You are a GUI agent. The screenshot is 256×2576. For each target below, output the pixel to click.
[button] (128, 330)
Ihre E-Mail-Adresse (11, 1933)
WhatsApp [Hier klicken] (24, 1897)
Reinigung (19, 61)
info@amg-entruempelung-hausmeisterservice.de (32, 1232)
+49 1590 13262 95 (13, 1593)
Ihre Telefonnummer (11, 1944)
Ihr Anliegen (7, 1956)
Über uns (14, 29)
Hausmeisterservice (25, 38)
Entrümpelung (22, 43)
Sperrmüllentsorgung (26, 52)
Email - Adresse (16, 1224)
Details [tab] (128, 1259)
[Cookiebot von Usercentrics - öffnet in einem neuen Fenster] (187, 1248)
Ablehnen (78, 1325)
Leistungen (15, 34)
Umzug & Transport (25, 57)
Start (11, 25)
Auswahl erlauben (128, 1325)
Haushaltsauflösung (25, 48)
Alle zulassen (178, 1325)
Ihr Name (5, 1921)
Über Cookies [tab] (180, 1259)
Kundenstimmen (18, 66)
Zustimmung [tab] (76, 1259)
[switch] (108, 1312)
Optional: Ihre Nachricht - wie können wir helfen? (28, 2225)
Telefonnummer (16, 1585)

• _PROBLEM DETAILS_
Look for the line with "Ablehnen (78, 1325)" in the records above. Repeat it and each line after it exactly.

• _RESULT_
Ablehnen (78, 1325)
Leistungen (15, 34)
Umzug & Transport (25, 57)
Start (11, 25)
Auswahl erlauben (128, 1325)
Haushaltsauflösung (25, 48)
Alle zulassen (178, 1325)
Ihr Name (5, 1921)
Über Cookies [tab] (180, 1259)
Kundenstimmen (18, 66)
Zustimmung [tab] (76, 1259)
[switch] (108, 1312)
Optional: Ihre Nachricht - wie können wir helfen? (28, 2225)
Telefonnummer (16, 1585)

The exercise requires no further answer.